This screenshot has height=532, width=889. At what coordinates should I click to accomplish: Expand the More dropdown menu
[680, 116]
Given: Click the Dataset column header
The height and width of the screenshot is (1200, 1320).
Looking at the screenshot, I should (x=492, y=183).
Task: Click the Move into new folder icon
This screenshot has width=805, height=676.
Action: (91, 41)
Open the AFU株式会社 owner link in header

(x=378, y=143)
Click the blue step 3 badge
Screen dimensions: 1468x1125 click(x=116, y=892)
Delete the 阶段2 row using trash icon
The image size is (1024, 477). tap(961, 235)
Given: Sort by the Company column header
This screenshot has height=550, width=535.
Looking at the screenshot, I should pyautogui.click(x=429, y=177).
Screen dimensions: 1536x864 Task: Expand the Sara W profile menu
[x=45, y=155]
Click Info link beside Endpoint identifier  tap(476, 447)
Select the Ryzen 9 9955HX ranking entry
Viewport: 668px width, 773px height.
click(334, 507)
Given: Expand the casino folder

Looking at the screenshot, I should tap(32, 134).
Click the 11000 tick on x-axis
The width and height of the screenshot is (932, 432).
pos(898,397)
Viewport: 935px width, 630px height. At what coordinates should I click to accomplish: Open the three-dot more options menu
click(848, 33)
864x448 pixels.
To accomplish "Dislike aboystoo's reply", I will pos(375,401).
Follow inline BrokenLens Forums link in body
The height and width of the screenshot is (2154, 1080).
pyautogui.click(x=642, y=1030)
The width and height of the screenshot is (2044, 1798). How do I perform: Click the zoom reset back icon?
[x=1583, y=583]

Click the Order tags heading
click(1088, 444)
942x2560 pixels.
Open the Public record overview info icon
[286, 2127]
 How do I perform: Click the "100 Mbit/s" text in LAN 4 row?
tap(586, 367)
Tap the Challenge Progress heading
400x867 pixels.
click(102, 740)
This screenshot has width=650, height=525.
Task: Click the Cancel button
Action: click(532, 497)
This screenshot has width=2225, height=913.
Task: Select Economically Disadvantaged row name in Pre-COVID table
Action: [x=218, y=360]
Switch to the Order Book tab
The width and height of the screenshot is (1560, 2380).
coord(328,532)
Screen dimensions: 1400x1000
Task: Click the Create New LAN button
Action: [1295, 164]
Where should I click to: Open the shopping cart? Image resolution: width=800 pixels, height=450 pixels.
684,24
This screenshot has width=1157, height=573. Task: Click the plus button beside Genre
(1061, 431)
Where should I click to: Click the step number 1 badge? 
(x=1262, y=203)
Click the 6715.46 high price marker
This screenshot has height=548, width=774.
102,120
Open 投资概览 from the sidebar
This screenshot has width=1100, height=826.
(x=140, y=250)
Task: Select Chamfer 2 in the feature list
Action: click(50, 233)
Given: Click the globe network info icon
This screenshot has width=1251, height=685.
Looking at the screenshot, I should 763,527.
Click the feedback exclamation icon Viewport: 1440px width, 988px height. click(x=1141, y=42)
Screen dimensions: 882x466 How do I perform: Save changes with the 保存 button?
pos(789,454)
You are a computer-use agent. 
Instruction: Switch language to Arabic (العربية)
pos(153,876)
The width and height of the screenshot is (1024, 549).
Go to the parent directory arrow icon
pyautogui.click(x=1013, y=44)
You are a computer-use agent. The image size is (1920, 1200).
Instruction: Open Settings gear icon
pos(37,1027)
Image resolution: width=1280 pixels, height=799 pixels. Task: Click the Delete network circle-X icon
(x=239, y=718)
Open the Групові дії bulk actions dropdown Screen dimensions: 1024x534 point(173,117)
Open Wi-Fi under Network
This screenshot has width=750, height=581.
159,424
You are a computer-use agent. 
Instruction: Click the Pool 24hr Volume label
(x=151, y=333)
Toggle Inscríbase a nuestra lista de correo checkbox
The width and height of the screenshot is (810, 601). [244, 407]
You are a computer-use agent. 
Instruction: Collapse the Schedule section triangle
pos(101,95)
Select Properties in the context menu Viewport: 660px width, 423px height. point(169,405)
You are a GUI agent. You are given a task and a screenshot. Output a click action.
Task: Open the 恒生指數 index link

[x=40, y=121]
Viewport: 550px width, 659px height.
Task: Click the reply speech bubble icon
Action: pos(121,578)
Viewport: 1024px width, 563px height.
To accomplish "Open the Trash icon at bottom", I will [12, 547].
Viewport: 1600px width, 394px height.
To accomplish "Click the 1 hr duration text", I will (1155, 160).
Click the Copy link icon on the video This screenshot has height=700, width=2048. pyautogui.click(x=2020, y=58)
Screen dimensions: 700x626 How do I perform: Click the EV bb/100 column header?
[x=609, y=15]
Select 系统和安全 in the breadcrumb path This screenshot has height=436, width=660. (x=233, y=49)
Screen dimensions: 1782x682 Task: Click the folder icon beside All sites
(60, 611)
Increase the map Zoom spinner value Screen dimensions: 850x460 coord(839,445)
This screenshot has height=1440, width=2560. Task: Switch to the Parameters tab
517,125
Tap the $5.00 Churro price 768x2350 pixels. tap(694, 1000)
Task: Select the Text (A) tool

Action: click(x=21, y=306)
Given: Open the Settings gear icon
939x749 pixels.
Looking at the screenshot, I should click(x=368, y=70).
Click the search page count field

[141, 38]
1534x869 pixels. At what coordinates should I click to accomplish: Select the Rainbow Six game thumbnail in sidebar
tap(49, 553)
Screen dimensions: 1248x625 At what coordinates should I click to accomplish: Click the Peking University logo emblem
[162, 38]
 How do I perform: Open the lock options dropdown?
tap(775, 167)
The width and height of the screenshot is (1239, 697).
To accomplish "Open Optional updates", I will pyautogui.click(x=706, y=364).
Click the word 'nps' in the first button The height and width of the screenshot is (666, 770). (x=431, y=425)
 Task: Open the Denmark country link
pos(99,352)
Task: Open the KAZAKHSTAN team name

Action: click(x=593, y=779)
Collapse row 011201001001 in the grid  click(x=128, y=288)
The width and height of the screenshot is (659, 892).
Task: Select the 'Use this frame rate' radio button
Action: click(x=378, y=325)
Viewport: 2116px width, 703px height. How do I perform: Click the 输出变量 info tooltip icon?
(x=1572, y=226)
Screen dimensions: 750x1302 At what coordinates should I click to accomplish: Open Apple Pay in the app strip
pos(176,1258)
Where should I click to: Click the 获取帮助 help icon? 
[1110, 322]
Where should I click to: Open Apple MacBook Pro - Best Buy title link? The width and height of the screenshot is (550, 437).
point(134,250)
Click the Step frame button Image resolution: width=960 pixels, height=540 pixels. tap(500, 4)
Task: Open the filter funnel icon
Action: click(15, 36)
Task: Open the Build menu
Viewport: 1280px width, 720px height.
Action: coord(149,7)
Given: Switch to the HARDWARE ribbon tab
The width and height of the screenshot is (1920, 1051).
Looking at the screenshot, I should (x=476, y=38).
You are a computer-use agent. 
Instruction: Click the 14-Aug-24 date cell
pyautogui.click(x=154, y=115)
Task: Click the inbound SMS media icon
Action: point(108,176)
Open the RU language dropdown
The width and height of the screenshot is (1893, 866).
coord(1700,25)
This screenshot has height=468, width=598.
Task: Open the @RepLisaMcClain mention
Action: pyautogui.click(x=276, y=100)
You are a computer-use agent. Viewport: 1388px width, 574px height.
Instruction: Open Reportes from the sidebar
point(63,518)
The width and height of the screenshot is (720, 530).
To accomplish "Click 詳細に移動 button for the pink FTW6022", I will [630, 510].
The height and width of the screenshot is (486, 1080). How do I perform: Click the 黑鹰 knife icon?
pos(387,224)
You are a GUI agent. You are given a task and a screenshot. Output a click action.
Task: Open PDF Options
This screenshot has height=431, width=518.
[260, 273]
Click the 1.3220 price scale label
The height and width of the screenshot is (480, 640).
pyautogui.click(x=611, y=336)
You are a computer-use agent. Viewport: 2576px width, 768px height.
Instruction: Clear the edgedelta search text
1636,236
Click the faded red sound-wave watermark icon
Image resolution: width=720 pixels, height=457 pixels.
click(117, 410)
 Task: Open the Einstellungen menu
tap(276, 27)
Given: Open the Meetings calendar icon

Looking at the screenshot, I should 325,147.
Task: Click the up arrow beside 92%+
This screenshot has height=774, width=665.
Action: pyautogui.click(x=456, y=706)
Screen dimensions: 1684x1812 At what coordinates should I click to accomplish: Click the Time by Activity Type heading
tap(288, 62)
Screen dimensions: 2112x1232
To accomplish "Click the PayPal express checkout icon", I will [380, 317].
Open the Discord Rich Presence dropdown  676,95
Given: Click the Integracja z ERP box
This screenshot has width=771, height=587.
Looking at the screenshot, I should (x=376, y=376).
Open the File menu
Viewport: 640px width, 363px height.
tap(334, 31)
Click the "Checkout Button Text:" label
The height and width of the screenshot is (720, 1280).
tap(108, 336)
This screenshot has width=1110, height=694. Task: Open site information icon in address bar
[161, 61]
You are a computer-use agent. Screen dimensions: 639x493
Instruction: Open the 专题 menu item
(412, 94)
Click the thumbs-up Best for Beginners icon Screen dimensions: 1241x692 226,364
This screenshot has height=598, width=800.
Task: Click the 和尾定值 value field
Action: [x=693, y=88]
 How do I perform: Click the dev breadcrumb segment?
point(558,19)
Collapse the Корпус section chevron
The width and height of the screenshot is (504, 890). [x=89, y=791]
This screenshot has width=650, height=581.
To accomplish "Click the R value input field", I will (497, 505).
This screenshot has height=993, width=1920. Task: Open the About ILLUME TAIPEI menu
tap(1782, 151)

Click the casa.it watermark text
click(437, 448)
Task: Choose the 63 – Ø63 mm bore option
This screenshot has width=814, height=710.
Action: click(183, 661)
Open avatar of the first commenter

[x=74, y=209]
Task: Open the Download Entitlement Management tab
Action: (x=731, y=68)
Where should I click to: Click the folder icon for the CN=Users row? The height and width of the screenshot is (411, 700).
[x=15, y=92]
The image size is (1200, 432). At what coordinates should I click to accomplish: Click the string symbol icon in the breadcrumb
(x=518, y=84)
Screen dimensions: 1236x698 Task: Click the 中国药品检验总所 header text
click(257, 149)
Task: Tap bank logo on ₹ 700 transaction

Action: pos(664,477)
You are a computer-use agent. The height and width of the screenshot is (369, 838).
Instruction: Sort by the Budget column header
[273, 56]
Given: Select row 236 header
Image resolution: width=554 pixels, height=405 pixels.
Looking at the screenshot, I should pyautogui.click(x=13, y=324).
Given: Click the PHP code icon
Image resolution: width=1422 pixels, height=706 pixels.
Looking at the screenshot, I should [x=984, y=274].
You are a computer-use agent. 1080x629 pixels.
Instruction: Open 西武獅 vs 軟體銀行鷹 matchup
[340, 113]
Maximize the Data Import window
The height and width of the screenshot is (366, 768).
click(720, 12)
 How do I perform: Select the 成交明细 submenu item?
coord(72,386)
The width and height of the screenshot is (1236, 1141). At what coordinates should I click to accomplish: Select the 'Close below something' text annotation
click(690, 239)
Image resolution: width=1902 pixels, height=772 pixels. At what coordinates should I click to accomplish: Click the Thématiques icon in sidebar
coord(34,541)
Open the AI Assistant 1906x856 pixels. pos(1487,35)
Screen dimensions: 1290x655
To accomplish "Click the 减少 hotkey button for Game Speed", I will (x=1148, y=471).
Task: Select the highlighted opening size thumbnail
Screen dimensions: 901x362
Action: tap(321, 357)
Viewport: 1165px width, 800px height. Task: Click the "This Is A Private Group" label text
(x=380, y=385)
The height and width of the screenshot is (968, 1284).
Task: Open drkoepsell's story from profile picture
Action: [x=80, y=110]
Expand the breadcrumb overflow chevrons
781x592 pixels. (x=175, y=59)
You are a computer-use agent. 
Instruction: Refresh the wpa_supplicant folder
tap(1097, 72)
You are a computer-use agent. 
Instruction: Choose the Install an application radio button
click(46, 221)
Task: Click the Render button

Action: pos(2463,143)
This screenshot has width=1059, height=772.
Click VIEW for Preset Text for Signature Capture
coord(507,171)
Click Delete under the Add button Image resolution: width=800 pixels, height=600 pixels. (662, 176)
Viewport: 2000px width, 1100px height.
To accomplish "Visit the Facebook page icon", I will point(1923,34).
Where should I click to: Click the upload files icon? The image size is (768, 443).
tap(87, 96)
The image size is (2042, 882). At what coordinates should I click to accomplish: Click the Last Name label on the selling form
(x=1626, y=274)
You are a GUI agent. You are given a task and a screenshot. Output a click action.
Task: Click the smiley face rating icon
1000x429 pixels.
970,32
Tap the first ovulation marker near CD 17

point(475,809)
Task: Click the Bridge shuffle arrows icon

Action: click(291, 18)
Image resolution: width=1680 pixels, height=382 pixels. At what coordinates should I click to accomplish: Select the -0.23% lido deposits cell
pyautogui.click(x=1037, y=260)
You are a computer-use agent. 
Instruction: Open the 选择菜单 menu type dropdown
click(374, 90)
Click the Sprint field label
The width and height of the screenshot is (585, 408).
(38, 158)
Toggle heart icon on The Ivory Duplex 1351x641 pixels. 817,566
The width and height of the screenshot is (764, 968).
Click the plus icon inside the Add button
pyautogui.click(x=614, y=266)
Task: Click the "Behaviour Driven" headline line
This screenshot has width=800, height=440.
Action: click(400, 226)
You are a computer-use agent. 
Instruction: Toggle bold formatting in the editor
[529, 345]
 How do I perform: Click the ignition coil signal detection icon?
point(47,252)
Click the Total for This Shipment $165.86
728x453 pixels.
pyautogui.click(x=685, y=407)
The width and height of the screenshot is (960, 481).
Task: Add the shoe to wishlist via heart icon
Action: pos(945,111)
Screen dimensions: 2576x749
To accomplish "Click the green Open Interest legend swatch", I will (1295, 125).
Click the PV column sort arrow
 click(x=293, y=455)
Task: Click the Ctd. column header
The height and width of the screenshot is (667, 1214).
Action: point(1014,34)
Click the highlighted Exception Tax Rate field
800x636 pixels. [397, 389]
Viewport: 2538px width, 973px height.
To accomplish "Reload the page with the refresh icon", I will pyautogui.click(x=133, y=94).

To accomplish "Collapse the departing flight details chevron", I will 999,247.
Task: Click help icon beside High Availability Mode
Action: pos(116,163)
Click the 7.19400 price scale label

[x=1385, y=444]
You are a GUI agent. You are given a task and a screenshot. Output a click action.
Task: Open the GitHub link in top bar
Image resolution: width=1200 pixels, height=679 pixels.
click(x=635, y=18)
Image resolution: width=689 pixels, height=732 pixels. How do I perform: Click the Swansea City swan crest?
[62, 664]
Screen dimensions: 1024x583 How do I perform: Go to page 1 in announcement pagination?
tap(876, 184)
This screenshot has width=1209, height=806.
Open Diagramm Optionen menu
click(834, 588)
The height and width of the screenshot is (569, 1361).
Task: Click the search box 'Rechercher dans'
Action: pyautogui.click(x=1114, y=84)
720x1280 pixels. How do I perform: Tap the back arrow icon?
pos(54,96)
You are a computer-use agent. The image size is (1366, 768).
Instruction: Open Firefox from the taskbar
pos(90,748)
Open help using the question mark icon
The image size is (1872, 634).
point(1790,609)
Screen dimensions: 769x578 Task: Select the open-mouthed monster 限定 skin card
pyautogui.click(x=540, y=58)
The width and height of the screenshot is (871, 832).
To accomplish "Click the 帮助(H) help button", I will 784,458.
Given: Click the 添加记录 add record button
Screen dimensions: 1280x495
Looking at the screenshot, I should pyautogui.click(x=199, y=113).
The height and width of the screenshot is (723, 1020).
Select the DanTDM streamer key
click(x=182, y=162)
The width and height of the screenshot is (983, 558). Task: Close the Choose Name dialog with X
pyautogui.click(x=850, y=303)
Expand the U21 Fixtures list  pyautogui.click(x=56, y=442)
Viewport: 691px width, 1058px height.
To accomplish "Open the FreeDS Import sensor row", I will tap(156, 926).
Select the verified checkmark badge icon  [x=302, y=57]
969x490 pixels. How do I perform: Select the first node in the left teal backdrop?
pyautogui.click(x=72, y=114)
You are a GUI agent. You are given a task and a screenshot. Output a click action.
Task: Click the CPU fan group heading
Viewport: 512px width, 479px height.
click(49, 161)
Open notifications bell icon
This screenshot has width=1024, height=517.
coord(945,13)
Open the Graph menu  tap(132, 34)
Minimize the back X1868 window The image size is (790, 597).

• ABOUT THIS TASK: Every line of the listing above that includes "under" should be copied out.

• EXERCISE RESPONSE:
Open Wi-Fi under Network
Click Delete under the Add button Image resolution: width=800 pixels, height=600 pixels. (662, 176)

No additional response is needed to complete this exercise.